How to Shift Your Money from Wall Street to Main Street and Achieve Real Prosperity

ebook
1 of 1 copy available
1 of 1 copy available

Local Dollars, Local Sense is a guide to creating Community Resilience.

Americans' long-term savings in stocks, bonds, mutual funds, pension funds, and life insurance funds total about $30 trillion. But not even 1 percent of these savings touch local small business-even though roughly half the jobs and the output in the private economy come from them. So, how can people increasingly concerned with the poor returns from Wall Street and the devastating impact of global companies on their communities invest in Main Street?

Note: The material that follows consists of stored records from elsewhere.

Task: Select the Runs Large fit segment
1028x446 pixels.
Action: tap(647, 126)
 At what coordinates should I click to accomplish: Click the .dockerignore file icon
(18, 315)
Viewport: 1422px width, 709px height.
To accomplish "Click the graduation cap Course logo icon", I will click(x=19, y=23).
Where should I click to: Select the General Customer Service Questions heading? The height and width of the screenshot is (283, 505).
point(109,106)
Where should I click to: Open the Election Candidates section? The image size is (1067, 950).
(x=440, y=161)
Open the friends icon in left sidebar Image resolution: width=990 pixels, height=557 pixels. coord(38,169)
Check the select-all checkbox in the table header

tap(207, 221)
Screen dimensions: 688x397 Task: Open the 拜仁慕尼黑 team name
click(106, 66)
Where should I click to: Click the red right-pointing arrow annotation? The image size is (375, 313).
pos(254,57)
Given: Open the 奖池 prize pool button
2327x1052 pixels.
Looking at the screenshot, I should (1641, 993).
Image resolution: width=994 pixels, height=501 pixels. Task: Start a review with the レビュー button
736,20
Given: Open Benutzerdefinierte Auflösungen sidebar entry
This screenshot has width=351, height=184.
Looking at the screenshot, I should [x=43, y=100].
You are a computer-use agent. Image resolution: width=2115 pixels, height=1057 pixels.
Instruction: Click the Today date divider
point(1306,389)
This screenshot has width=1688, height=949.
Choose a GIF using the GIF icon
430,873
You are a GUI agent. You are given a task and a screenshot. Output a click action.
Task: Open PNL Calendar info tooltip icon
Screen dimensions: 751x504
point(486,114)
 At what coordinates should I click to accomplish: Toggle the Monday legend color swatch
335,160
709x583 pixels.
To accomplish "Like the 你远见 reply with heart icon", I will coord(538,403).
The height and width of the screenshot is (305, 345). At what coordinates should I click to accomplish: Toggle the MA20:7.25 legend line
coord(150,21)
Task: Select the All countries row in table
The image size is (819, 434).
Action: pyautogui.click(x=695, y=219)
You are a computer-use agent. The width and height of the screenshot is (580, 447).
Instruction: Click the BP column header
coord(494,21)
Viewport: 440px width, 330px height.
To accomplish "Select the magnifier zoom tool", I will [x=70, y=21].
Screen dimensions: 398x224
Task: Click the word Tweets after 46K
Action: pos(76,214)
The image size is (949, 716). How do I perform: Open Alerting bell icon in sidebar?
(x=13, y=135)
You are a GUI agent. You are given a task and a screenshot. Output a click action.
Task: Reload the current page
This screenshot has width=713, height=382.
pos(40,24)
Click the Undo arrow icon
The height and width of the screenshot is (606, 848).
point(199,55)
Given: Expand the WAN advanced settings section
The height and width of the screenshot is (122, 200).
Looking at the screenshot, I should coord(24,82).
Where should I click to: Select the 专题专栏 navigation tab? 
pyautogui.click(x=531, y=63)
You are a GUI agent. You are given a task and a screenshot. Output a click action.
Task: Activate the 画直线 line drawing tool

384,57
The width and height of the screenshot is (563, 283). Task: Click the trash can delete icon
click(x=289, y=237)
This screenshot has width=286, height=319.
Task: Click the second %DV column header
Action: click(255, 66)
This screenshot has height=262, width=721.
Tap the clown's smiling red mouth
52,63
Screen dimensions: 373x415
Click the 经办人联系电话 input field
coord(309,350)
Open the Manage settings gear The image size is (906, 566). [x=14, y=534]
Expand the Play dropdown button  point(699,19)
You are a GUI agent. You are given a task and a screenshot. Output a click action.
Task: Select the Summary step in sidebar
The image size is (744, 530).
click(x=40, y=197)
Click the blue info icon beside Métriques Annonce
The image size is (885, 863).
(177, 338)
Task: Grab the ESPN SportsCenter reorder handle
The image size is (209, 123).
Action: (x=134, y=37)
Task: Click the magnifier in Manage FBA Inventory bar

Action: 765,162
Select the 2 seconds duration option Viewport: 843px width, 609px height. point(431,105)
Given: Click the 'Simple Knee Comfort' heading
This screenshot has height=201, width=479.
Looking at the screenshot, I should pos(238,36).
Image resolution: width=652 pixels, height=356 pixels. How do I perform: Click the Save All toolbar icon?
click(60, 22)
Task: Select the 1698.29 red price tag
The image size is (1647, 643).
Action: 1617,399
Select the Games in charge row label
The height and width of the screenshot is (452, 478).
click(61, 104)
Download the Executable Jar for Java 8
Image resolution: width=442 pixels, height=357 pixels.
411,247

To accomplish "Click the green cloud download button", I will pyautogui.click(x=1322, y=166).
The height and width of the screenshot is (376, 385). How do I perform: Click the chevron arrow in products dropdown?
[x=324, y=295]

In Local Dollars, Local Sense, local economy pioneer Michael Shuman shows investors, including the nearly 99% who are unaccredited, how to put their money into building local businesses and resilient regional economies-and profit in the process. A revolutionary toolbox for social change, written with compelling personal stories, the book delivers the most thorough overview available of local investment options, explains the obstacles, and profiles investors who have paved the way. Shuman demystifies the growing realm of local investment choices-from institutional lending to investment clubs and networks, local investment funds, community ownership, direct public offerings, local stock exchanges, crowdfunding, and more. He also guides readers through the lucrative opportunities to invest locally in their homes, energy efficiency, and themselves.

A rich resource for both investors and the entrepreneurs they want to support, Local Dollars, Local Sense eloquently shows how to truly protect your financial future—and your community's.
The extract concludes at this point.